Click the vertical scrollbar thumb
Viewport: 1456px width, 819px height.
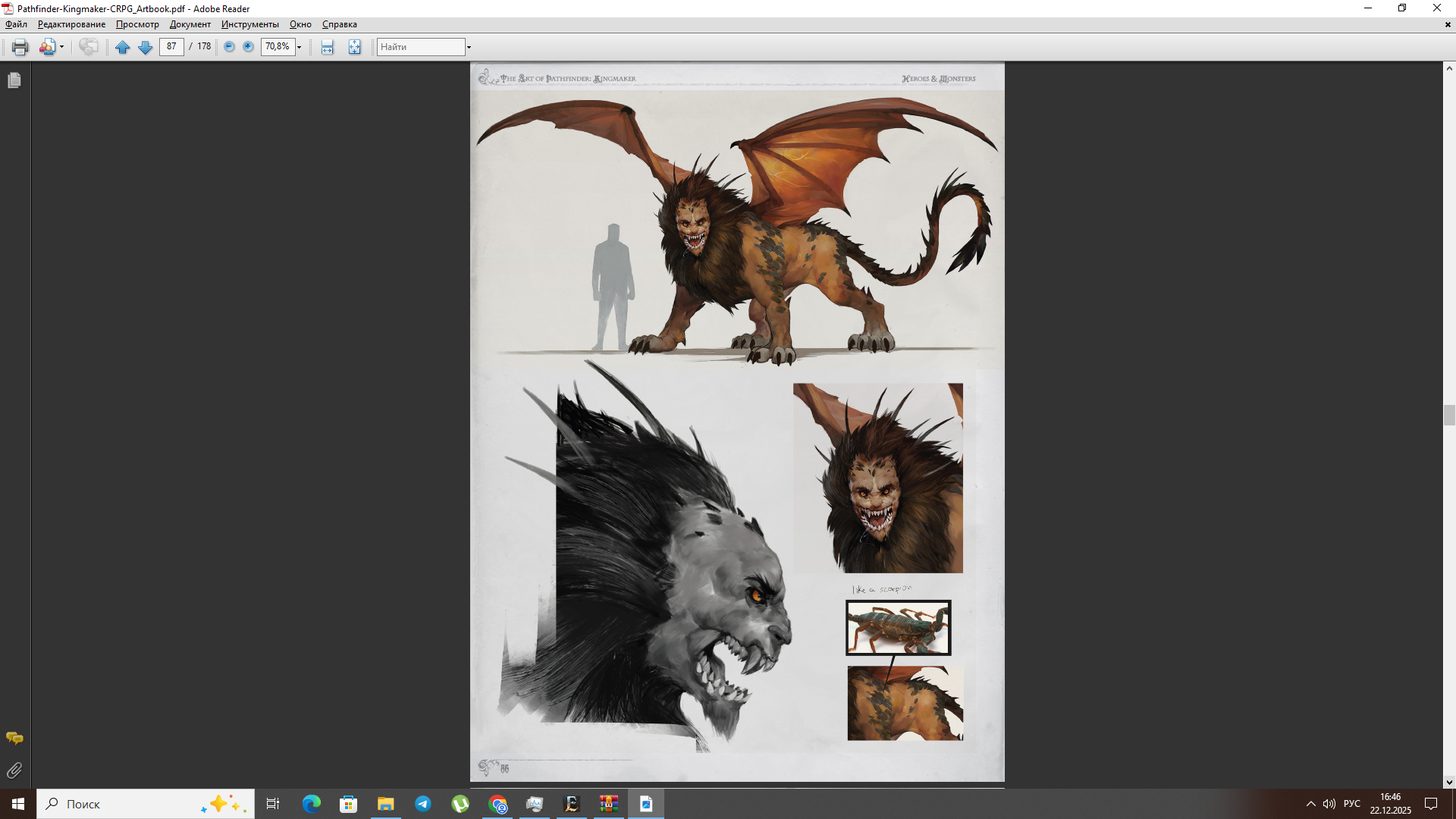click(x=1449, y=415)
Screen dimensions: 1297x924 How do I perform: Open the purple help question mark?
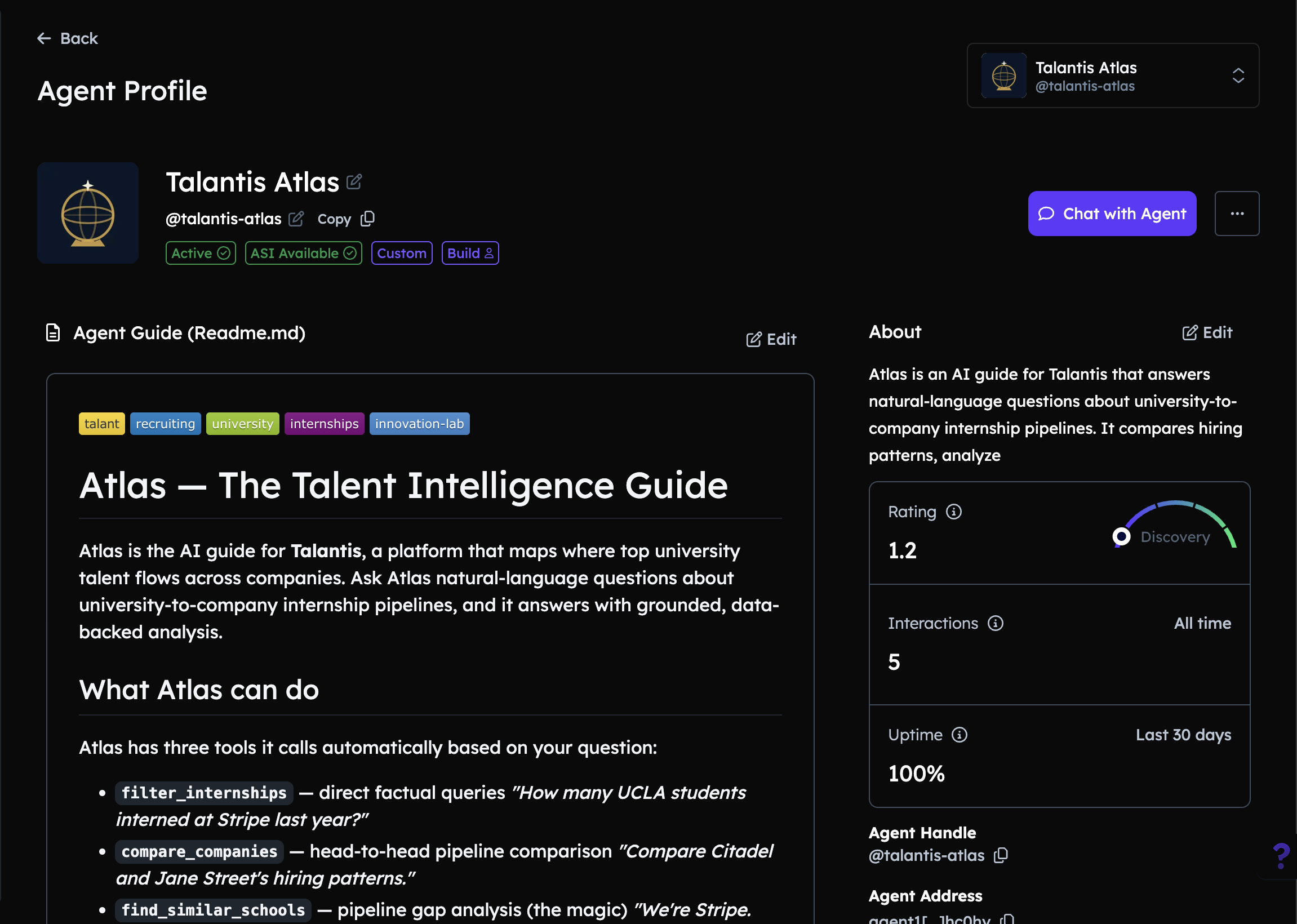(1281, 855)
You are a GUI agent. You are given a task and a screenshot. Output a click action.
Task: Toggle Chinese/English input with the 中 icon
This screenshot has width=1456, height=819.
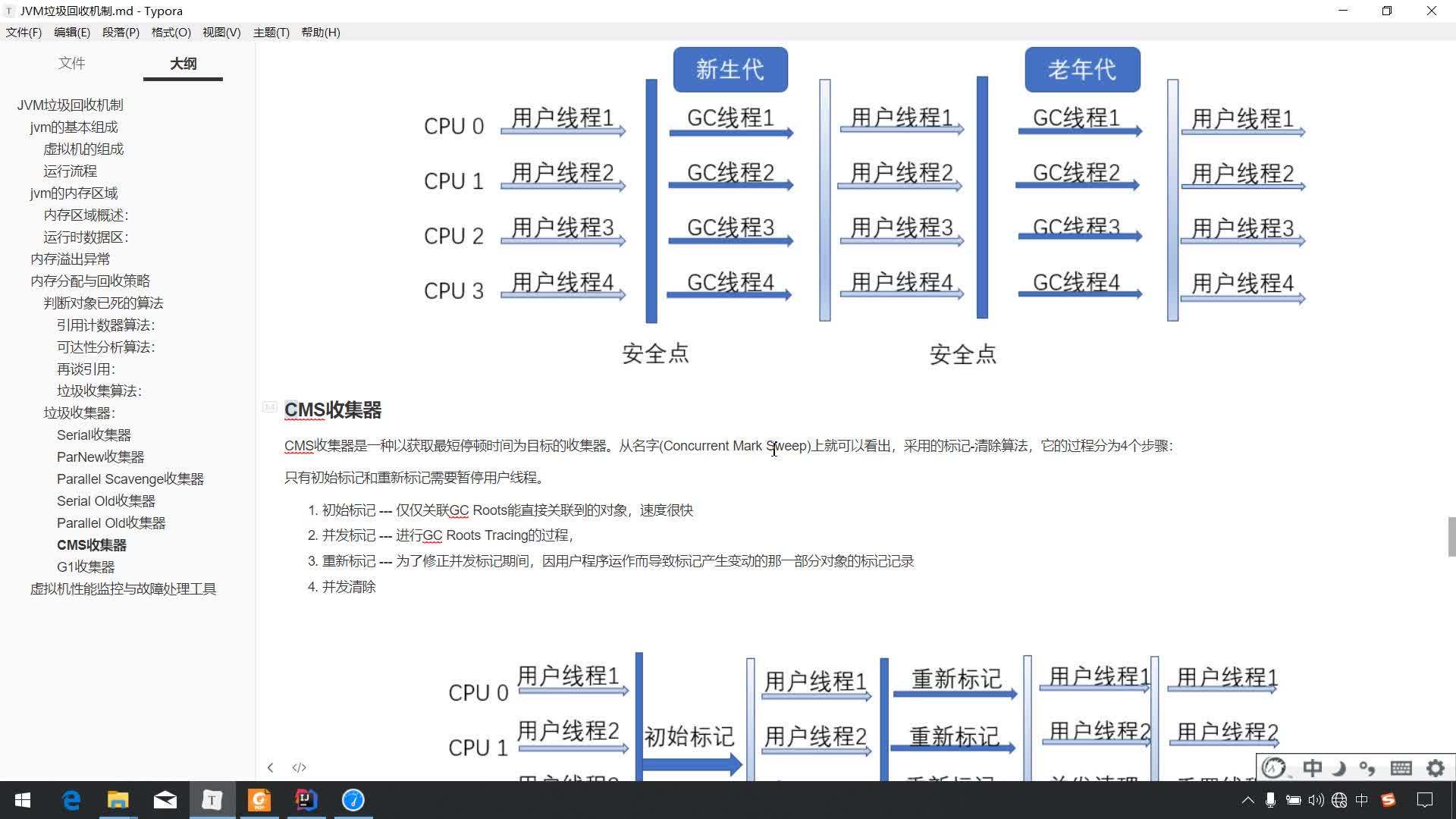[1312, 767]
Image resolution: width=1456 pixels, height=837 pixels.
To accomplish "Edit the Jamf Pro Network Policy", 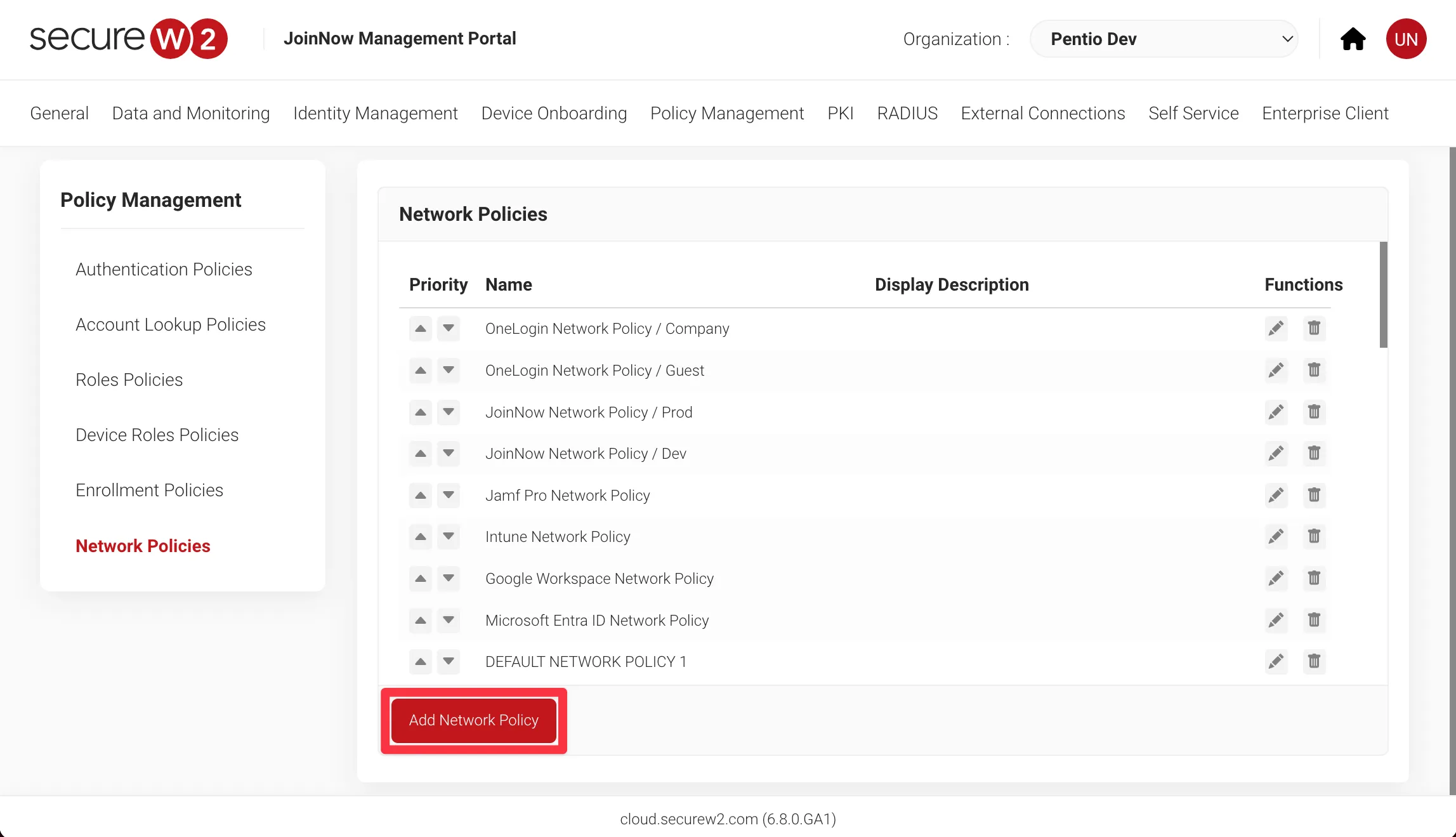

→ EXERCISE
Return all of the material precisely as written. No picture belongs in it.

→ EXERCISE ANSWER
Click the vertical scrollbar thumb
Viewport: 1456px width, 819px height.
click(x=1449, y=415)
Screen dimensions: 1297x924 How do I perform: Open the purple help question mark?
(1281, 855)
You are a GUI agent. You are given a task and a screenshot. Output a click action.
Task: Toggle Chinese/English input with the 中 icon
This screenshot has width=1456, height=819.
[1312, 767]
Image resolution: width=1456 pixels, height=837 pixels.
To accomplish "Edit the Jamf Pro Network Policy", 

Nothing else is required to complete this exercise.